O’Connor is no stranger to playing an art thief, and his understated performance finds compelling shades of a man who commits such an obviously boneheaded act without a clear motive. As clues to J. B.’s mentality emerge, O’Connor imbues the character with a hangdog charisma that deepens each revelation. J. B.’s family, for instance, turns out to be wealthy enough to support him; when cops stop by his home, he sheepishly name-drops his father, the local judge, to defend himself. Even when he goes on the run, J. B. moves through the world as if everything will turn out fine for him. He seems genuinely shocked when he’s told he can’t stay with two art-school friends of his for more than a night.

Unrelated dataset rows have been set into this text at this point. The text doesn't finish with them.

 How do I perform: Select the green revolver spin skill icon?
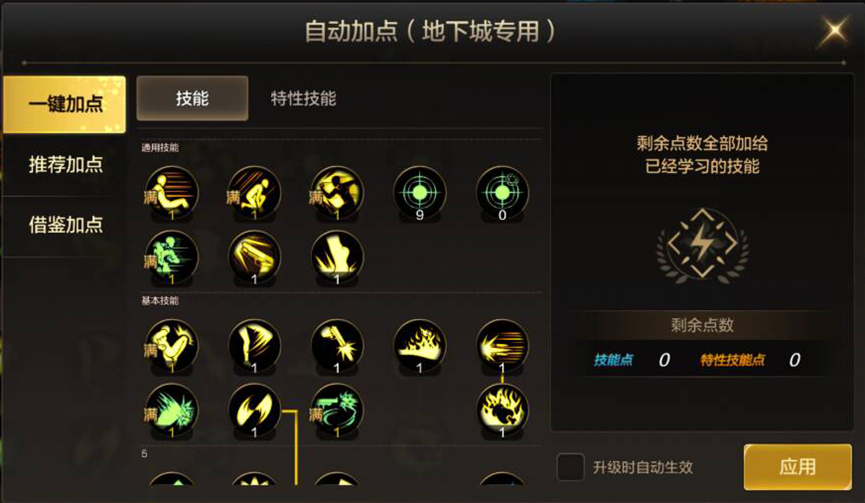[x=337, y=410]
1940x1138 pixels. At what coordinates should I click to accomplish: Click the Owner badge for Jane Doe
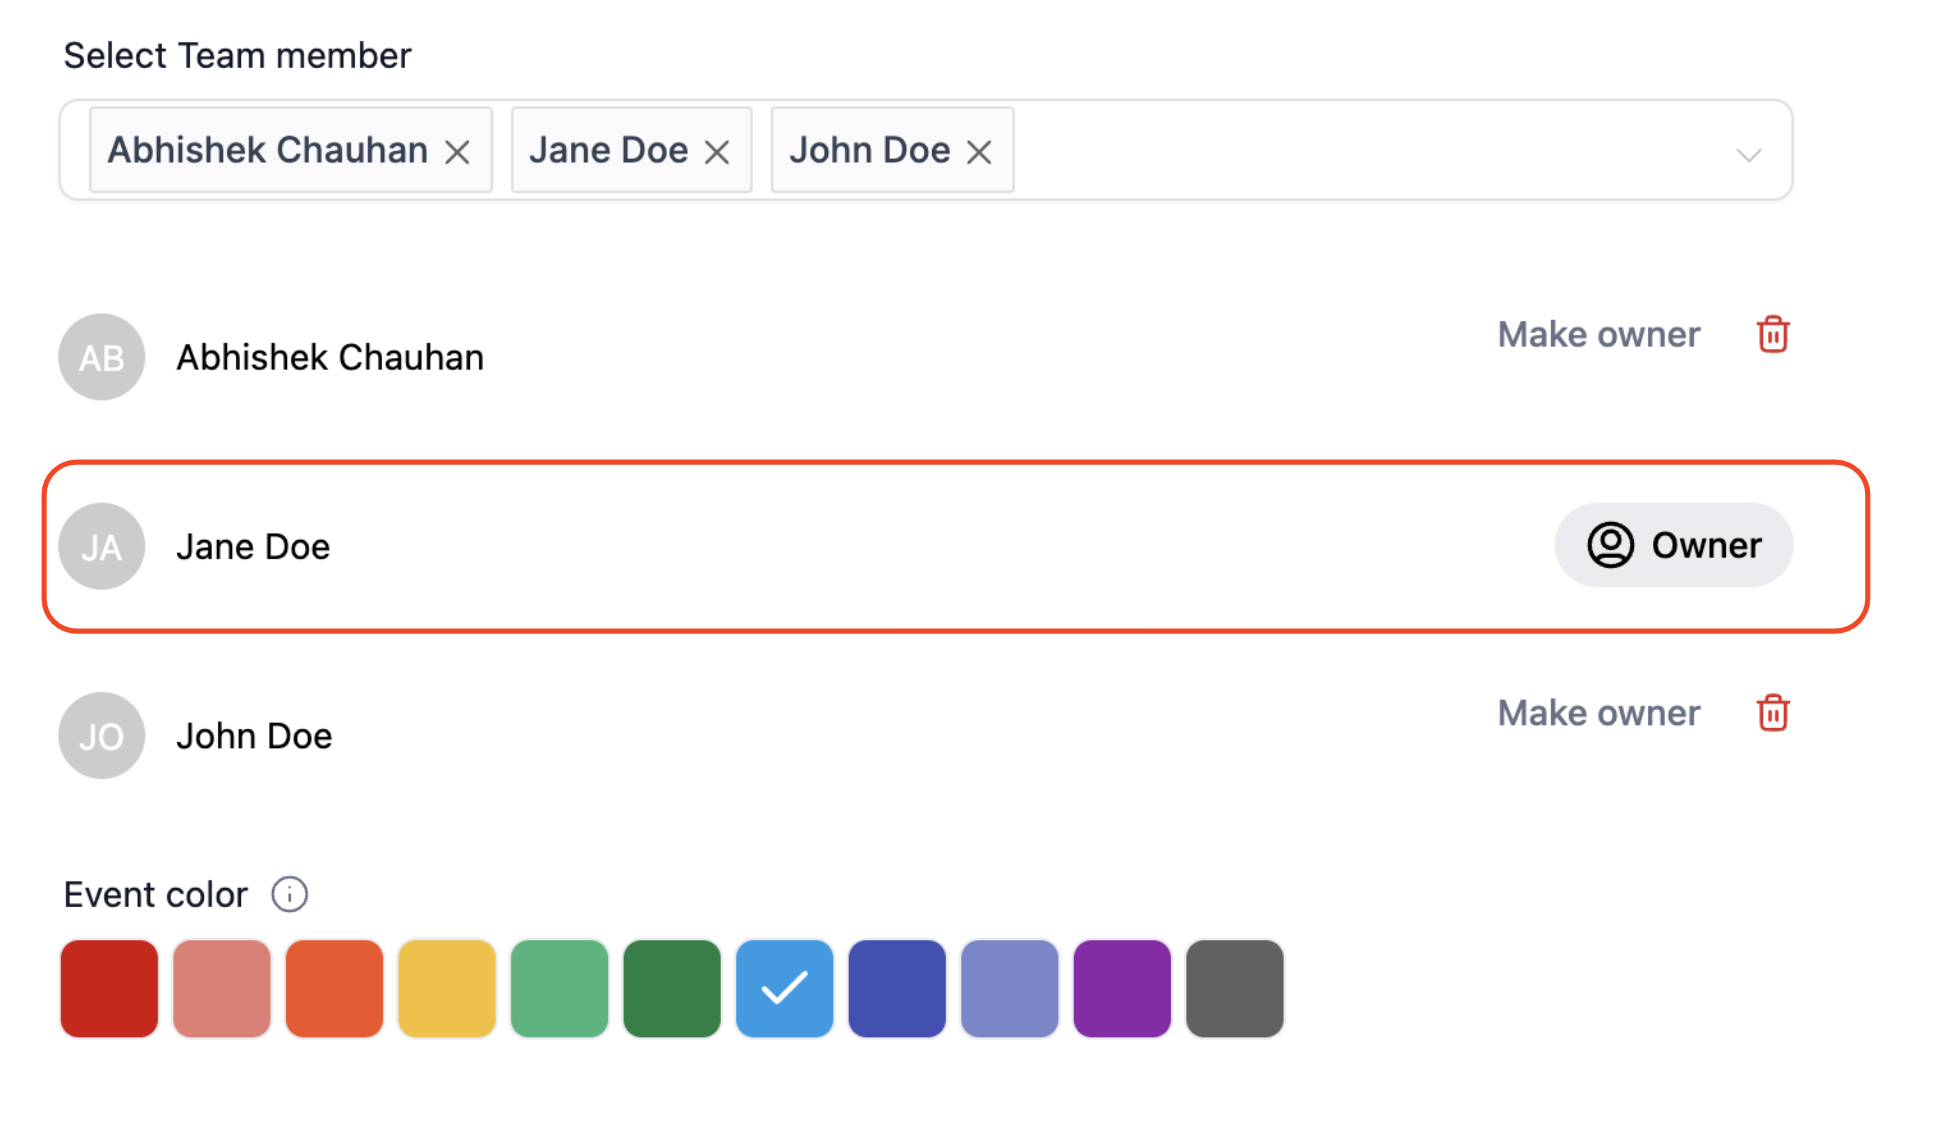click(1673, 545)
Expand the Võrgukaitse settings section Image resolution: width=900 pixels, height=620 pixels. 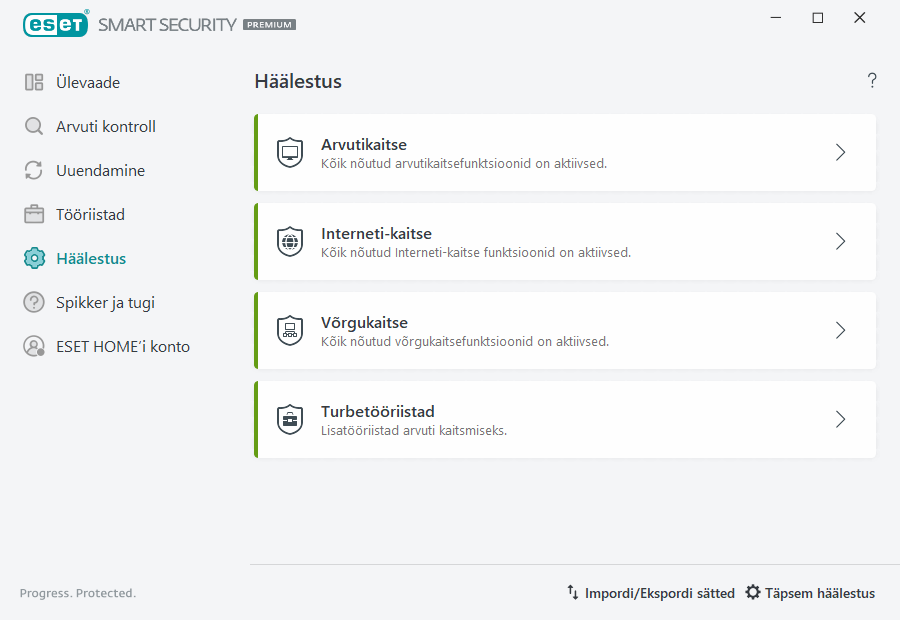(x=840, y=330)
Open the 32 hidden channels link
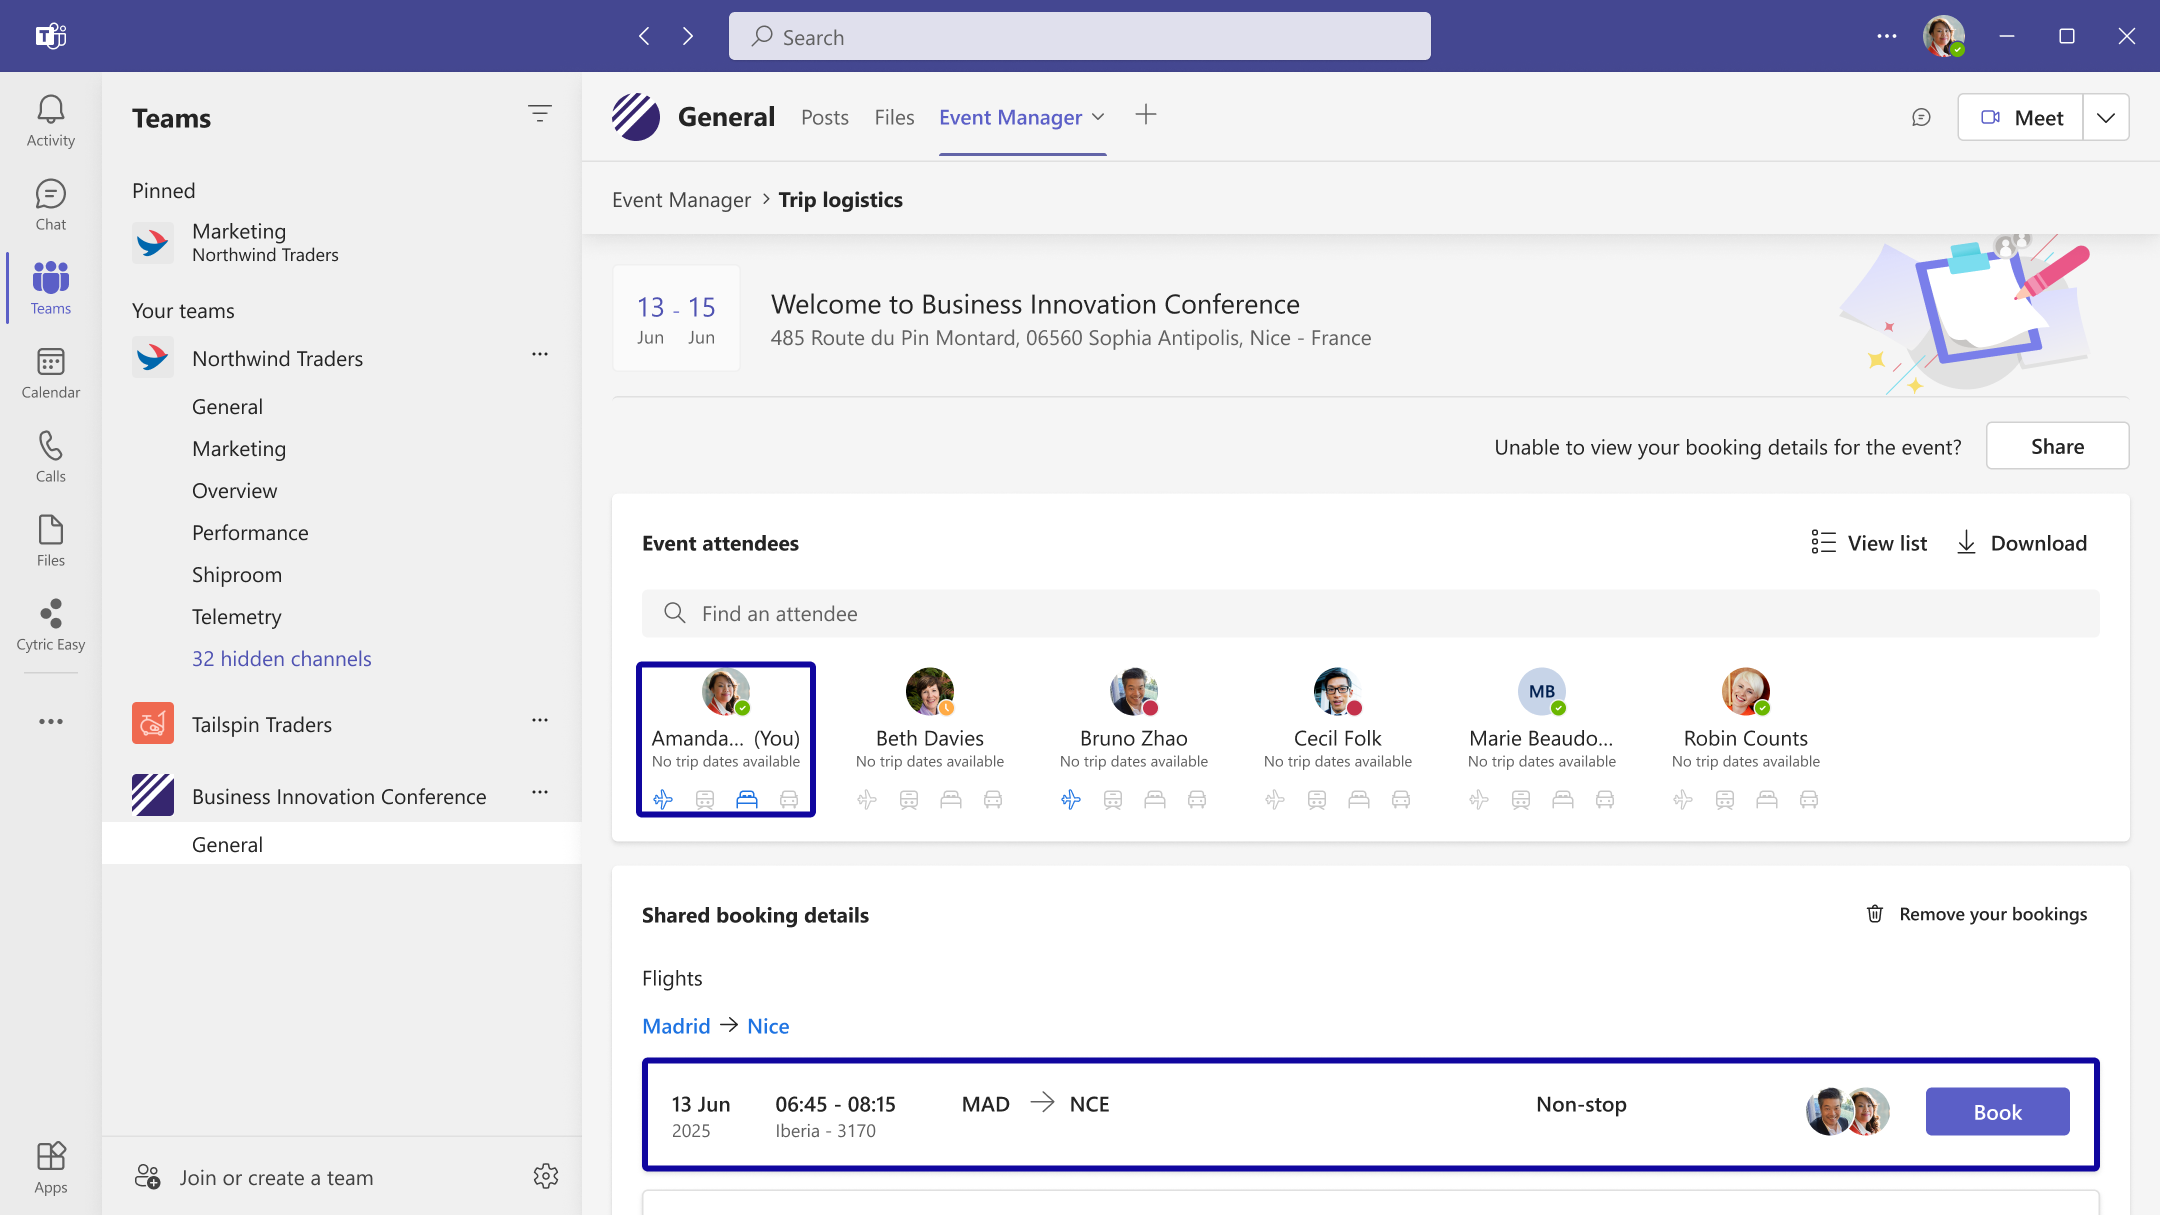The height and width of the screenshot is (1215, 2160). click(281, 658)
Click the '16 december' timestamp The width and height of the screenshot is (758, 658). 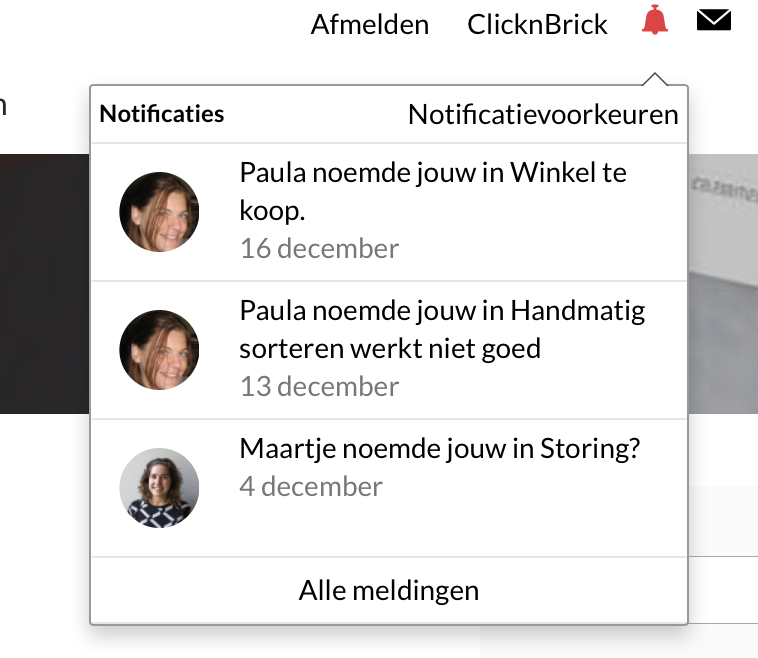tap(319, 248)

What J. B. has aced is clearly not the art of persuasion or thievery. His real specialty, The Mastermind suggests, is his ability to tune out everything but his own wants and needs. Reichardt blankets the world around J. B. with period-specific details: She lets the audience notice the Army-recruitment poster affixed to the wall behind J. B. at a bus station, the radio reports about the Vietnam War that play in the background while J. B. concentrates on assembling a false passport for himself, and the protests in the streets of Cincinnati that J. B. casually wanders into. Images of flimsy objects pepper the film too, conjuring a sense of inevitability to J. B.’s comeuppance. Reichardt lingers on the paper plane that one of J. B.’s sons grips while running through the museum, as well as a woman dashing through the streets amid a downpour with only a newspaper to shield her. The life J. B. has led, as mundane as it is, has never been sturdy either. By taking it for granted, J. B., who doesn’t actually steal very much from the museum, robs the most from himself.